There appear to be major gaps in policies, planning and oversight to support the introduction of ultrasound technology, especially outside the more specialized hospital setting. At Management Sciences for Health, we support governments in their efforts to build strong adaptive systems that meet the needs of the populations they serve. The case of antenatal ultrasound highlights three specific issues:
Adequate procurement and a strong supply chain: Our experiences in helping governments improve procurement and supply chain management highlight critical issues that affect how technology takes root and delivers on its potential. Ultrasound technology has advanced to allow for different types of imaging and functionalities, ranging in price from USD $2,000 to $15,000. Determining which one meets the specific needs of a local health system requires thoughtful procurement policies and effective distribution and placement. In addition to regular supplies such as jelly, paper towels, printers, etc., the processes and costs required to maintain the accuracy and sensitivity of the ultrasound equipment, including servicing malfunctioning machines, must be carefully considered within health systems – and these are influenced by the machine specifications.
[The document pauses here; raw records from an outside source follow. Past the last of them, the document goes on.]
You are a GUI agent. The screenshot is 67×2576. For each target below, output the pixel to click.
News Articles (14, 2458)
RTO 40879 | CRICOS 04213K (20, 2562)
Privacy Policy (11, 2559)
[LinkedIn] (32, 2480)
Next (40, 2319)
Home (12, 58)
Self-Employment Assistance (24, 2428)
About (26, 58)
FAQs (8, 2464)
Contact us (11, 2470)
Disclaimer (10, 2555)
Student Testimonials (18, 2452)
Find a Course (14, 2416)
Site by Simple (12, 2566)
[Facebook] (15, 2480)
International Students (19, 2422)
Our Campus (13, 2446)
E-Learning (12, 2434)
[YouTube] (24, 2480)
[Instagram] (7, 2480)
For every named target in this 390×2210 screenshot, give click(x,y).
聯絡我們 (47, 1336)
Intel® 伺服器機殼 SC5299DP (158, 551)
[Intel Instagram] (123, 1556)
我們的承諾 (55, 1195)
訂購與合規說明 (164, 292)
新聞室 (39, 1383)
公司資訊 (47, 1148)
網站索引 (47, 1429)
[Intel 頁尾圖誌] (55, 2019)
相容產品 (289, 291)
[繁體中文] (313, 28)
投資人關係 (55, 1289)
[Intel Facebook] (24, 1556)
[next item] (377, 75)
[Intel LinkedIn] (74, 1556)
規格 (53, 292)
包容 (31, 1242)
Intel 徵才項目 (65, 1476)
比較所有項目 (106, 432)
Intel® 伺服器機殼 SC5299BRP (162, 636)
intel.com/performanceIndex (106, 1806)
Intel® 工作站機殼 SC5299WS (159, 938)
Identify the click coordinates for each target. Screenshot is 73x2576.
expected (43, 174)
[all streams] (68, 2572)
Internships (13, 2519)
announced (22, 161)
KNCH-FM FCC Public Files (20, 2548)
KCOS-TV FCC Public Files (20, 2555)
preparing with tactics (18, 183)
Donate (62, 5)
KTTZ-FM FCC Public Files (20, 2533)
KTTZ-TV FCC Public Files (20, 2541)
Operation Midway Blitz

Of course, power supply requirements are also important considerations for health centers that frequently experience electricity outages and voltage fluctuations.
A well-functioning referral mechanism: Because the effectiveness of this intervention relies on the ability of screened women to seek care depending on the screening results, it is also essential for a functional referral system to be in place. Health workers and sonographers must be able to support informed decision-making, and women with high-risk pregnancies must be able to reach the referral hospital – one which must be equipped to handle the level of care that screening indicates, including emergency obstetric and newborn care. The value of the ultrasound screening is diminished when this is not in place, or when women are unable to cover the additional costs of transportation and hospital care and treatment. As illustrated in a study published recently on the implementation of ultrasound technologies in the Democratic Republic of Congo, these challenges represent enormous barriers for the most vulnerable populations.
Strong governance for health: As a screening tool, the ultrasound depends on a process or a decision-making algorithm that allows health workers to adequately act on the information gathered. Nurses and midwives – the cadres who might typically perform this intervention at health centers – must have the policies, consistent training and ongoing supervision to use the technology, analyze the results and take appropriate actions. These elements, and a sound system of quality assurance and data management, will protect the health of women and newborns and prevent health workers from misdiagnosing patients.
Above all, to realize the power of technology in any setting, but most importantly in low-resource countries, we must understand their specific circumstances, and support governments to establish appropriate policies, good governance, and ethical standards as a foundation for appropriate use of technology. This requires structural changes within the health system, and partnership with businesses involved in the manufacturing and selling of ultrasound devices. Only then can we ensure that ultrasound technology – or any technology – delivers on its promise.